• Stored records
------------
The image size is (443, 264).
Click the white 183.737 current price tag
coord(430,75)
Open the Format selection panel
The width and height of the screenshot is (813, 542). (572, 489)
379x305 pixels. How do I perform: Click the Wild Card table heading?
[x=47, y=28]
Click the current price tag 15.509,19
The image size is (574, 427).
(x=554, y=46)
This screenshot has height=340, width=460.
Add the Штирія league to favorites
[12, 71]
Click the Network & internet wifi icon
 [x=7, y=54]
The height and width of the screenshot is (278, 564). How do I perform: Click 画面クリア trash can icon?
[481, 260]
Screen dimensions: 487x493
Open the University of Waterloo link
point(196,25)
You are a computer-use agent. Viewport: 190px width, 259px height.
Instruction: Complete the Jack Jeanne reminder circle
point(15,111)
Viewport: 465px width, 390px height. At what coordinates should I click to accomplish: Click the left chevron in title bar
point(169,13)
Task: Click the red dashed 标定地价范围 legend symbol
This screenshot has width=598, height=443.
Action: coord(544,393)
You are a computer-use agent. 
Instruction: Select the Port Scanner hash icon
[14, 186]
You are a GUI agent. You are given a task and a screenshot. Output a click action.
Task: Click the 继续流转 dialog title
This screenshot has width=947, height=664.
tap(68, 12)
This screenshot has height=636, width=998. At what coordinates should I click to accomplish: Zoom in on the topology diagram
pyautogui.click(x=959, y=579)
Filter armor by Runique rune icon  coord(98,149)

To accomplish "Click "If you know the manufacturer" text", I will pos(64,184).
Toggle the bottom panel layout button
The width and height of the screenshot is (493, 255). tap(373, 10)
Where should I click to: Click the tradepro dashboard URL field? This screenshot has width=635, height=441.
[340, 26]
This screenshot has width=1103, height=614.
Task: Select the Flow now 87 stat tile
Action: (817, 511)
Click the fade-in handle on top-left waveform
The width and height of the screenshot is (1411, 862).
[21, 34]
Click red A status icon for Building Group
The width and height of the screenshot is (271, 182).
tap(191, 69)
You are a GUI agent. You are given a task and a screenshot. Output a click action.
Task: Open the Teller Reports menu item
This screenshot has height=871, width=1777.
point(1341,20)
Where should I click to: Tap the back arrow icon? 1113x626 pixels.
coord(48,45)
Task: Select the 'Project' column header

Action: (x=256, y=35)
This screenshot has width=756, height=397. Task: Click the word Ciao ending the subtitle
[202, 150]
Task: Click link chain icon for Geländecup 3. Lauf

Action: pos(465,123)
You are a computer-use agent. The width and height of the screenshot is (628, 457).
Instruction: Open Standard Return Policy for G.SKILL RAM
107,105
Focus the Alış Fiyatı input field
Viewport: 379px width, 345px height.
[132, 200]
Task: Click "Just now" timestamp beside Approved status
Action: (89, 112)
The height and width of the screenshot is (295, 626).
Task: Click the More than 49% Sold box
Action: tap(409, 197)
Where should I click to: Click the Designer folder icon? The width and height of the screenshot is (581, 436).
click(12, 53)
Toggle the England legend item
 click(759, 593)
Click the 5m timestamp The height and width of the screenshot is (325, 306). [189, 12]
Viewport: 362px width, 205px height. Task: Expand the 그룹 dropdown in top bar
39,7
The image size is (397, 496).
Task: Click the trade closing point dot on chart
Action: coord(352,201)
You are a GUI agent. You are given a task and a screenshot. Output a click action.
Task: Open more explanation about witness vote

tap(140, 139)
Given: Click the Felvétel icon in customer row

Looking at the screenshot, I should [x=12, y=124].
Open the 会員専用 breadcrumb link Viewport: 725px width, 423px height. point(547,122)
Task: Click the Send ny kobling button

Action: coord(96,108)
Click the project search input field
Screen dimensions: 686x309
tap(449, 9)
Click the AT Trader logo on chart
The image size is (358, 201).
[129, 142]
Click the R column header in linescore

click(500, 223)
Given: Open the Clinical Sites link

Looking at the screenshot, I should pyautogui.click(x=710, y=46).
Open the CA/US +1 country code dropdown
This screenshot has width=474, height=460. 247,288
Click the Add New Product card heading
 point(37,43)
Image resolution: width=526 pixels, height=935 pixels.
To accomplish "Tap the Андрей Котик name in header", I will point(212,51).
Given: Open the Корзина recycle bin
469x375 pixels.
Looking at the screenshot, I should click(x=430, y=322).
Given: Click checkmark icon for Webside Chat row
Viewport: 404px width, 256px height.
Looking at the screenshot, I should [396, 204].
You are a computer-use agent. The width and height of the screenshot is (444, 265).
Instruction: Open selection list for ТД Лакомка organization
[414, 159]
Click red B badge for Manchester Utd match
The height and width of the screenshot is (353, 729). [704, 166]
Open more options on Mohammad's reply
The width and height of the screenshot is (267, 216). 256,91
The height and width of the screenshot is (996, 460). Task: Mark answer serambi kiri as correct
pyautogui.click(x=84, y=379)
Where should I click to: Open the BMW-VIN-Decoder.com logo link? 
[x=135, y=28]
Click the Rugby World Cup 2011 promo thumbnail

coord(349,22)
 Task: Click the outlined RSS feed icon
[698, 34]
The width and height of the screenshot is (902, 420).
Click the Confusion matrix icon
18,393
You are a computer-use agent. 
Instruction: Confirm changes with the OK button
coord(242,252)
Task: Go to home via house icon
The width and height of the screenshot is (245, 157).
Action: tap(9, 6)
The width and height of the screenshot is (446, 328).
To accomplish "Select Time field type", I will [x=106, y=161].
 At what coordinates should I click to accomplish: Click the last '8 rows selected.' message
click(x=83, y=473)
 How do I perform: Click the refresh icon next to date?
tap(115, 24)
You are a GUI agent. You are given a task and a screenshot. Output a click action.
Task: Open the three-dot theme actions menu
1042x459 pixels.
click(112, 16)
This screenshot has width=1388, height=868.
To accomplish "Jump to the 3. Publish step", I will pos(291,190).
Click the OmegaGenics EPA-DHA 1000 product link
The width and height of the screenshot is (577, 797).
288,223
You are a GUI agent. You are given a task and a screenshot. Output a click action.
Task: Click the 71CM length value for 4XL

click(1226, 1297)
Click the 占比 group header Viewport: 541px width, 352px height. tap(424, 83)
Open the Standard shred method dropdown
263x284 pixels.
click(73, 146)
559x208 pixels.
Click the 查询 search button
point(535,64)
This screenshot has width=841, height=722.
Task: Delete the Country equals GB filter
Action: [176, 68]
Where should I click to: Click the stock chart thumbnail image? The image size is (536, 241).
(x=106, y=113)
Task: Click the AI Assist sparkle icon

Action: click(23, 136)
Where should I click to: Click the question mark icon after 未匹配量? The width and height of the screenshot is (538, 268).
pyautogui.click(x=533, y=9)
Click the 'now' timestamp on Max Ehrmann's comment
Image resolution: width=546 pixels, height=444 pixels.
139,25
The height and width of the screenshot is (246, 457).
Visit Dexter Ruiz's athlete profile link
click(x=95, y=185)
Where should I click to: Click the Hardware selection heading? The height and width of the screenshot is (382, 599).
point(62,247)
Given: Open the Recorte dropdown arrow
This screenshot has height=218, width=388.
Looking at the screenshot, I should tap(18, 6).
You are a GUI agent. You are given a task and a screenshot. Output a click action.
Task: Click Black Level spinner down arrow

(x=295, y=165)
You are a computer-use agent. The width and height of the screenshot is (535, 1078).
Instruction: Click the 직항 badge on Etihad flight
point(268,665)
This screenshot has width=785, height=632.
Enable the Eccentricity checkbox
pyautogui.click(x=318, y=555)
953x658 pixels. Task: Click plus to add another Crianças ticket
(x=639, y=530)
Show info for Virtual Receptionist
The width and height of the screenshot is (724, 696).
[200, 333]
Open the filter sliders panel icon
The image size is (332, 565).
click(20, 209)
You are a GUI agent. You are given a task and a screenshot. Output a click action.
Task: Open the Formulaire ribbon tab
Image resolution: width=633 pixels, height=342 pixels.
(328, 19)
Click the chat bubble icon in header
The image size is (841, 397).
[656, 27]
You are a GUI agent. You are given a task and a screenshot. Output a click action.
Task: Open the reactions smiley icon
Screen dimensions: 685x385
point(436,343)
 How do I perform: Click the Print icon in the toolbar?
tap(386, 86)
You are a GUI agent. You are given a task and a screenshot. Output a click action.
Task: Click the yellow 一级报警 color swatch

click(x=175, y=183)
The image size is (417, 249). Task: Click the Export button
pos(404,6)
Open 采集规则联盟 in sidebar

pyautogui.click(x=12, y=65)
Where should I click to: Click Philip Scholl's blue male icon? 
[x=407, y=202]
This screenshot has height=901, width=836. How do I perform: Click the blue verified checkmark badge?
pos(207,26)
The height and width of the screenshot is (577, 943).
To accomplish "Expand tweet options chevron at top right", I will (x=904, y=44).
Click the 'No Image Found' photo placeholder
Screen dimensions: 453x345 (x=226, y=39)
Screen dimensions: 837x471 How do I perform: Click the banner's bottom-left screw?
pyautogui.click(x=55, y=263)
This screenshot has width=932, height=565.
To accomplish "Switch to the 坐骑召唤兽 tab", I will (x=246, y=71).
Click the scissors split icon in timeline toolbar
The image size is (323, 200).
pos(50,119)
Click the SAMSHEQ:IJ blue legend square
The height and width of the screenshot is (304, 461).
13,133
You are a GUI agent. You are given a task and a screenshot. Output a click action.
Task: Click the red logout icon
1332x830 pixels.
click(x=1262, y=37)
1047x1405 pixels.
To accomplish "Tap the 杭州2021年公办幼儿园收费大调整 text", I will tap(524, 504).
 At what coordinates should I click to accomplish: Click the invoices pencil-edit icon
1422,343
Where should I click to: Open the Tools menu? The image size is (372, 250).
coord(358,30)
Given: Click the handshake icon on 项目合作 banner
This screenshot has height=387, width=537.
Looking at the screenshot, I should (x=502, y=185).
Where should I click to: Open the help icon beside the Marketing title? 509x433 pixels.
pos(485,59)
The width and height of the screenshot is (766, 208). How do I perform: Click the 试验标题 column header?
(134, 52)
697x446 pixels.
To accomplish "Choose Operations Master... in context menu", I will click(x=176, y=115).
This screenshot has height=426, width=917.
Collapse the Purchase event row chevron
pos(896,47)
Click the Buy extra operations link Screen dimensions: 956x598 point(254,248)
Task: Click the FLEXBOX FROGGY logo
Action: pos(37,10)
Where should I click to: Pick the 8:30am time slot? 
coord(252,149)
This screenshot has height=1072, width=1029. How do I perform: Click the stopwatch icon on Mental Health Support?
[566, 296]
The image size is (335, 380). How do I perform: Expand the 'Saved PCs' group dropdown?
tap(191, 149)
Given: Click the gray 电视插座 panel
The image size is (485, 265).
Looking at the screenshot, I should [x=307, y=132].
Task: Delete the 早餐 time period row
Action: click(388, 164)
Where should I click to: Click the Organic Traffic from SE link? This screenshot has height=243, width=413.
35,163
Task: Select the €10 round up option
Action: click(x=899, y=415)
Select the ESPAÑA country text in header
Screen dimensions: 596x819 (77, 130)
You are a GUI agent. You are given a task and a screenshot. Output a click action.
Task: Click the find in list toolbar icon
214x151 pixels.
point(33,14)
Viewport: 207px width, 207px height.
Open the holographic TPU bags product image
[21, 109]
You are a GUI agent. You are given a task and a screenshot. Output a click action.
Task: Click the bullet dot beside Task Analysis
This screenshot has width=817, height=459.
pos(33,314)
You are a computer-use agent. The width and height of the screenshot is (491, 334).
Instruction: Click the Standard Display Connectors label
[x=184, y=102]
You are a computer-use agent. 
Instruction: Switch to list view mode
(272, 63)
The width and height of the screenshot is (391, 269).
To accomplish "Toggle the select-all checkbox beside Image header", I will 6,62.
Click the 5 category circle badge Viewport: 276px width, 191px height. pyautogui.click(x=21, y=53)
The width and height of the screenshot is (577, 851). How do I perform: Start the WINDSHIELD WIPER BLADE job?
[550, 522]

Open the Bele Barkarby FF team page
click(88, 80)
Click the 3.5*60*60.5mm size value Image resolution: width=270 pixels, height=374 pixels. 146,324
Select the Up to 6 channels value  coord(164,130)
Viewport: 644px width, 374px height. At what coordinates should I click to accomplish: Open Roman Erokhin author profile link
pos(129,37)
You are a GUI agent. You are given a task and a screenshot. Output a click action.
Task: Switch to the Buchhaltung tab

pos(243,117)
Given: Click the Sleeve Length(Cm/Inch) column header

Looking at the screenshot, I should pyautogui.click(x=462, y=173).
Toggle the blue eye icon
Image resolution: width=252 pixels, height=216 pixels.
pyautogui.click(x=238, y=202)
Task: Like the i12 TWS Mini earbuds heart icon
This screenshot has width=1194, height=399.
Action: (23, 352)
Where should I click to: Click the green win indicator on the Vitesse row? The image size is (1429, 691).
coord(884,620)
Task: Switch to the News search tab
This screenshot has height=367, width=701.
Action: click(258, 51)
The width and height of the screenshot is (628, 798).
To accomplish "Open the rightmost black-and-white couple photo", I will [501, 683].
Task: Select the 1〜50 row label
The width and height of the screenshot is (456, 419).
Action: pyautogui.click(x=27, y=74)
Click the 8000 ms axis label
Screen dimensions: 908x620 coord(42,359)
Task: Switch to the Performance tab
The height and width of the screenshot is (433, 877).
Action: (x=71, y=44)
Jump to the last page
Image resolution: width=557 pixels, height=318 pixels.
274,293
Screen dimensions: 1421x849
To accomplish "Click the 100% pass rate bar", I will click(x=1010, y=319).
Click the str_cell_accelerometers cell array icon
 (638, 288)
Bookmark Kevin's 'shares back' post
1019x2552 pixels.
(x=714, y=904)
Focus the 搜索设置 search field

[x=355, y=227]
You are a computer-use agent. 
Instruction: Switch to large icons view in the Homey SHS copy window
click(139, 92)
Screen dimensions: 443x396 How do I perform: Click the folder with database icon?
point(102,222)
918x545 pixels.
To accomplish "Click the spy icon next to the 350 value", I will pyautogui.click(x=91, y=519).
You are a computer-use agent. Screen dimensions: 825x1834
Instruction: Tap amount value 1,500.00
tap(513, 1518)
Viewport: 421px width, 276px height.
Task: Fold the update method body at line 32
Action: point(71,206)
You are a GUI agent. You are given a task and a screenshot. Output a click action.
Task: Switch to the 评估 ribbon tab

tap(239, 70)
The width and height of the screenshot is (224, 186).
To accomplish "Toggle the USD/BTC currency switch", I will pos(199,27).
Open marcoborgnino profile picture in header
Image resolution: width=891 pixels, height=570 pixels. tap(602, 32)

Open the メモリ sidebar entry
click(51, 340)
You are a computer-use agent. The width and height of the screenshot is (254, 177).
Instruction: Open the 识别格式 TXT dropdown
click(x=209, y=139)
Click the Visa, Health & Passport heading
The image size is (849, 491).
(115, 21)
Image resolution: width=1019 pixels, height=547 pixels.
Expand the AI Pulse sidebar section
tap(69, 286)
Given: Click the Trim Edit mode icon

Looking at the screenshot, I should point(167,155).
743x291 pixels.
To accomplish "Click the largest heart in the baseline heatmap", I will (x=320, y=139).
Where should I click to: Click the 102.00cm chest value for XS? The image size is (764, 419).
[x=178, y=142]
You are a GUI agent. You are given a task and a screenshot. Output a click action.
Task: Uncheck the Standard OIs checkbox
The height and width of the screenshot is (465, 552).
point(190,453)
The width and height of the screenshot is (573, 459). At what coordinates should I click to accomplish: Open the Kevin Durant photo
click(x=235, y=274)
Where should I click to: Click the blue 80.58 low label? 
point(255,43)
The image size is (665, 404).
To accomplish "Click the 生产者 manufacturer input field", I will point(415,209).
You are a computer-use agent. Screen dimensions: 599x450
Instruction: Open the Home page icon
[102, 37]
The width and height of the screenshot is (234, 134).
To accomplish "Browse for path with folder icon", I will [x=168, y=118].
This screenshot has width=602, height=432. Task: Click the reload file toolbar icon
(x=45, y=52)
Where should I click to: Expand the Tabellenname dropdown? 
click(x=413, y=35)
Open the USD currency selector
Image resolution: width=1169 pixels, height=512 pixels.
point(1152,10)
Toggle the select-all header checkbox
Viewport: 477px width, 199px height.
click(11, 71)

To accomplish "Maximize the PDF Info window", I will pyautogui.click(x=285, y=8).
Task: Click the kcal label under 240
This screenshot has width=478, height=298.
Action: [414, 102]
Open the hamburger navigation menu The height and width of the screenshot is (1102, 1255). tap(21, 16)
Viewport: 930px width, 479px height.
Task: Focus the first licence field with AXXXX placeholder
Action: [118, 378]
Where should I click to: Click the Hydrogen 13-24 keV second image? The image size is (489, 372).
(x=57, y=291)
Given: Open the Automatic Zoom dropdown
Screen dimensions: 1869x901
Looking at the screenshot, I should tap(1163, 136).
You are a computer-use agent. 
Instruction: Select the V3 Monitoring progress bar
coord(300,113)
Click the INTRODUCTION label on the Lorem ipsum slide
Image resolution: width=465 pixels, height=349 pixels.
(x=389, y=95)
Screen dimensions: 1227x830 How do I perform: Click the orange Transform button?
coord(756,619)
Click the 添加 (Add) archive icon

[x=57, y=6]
------------
Some lines of the data may hold the word "heart". Say how many do, with nothing else.

• Answer section
2